BEGIN PASSAGE FOR REVIEW

The market tide continues to rise, but not all boats are being lifted. Some have gaping holes and are sinking even as everything else floats to new heights. That makes them prime stocks to sell.
Losing money when the broad market is declining would be understandable and forgivable — doing so when the Nasdaq and S&P 500 are both notching new records? Well, let’s just say you have some explaining to do.
They say there’s always a bear market somewhere, but I still find it fascinating that so many stocks are suffering massive drawdowns when the market backdrop is so positive. Sometimes the selling pressure is a simple matter of a particular sector or industry falling out of favor. Other times it’s something more idiosyncratic that’s ailing the company.
As always, I focus on price over narratives. And if there’s one message that these price charts are broadcasting, it’s this: Abandon Ship!
Let’s dig into each candidate and map out a bearish options trade to profit from the pain.
Sinking Stocks to Sell: Robinhood Markets (HOOD)
Off the Peak: -64%
In late July, Robinhood burst onto the public scene, scored two days of glorious gains, and has been sinking like a stone ever since. The selling accelerated Thursday, with HOOD stock falling 7%. Notably, prices fell below their IPO price to a new all-time low. Volume swelled past 12 million shares, and prices closed at the low of the session.
Think about the implications of a stock hitting new all-time lows. It means every single investor who bought the shares post-IPO is losing money. Every one. It creates a bearish backdrop with the masses incentivized to sell shares into strength. With that amount of overhead supply and the price trend seeing renewed momentum to the downside, you must bet with bears here.
The Trade: Buy the January $30/$25 put spread for $1.90.
You’re risking $1.90 to make $3.10 if prices fall below $25.
Off the Peak: -72%
Peloton’s business and share price have crumbled this year. With the stock down 72% from the highs, it’s hard not to agree with those calling PTON another in a long line of fad stocks.

END PASSAGE FOR REVIEW
BEGIN DATA EXTRACT

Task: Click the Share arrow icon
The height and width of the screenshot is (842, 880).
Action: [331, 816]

END DATA EXTRACT
BEGIN DATA EXTRACT

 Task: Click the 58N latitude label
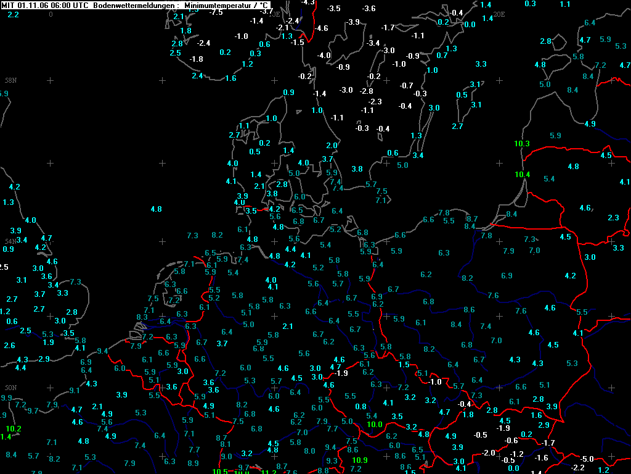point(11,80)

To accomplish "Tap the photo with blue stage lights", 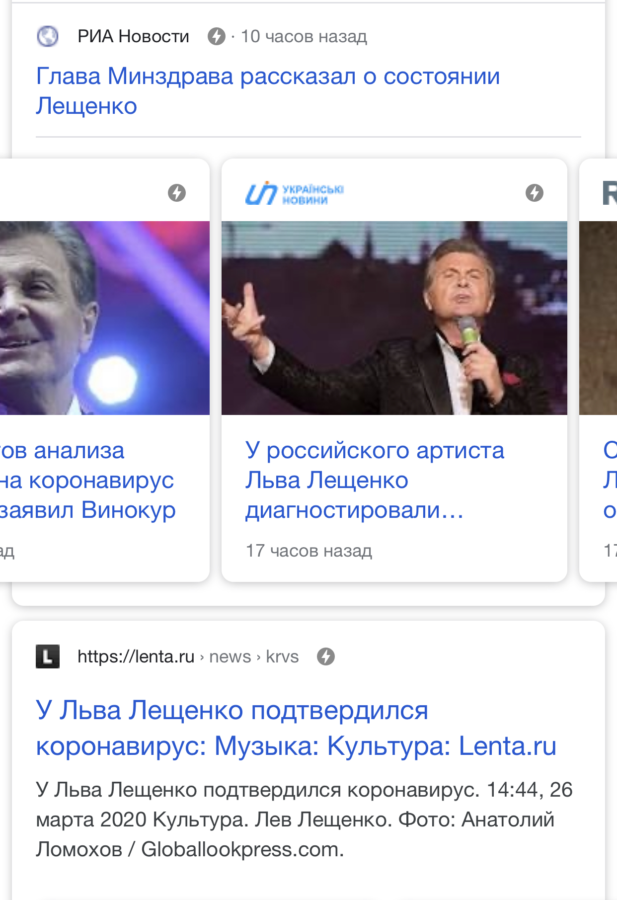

END DATA EXTRACT

Reproduce the passage on stocks to sell between "The market tide" and "explaining to do.", inclusive.

The market tide continues to rise, but not all boats are being lifted. Some have gaping holes and are sinking even as everything else floats to new heights. That makes them prime stocks to sell.
Losing money when the broad market is declining would be understandable and forgivable — doing so when the Nasdaq and S&P 500 are both notching new records? Well, let’s just say you have some explaining to do.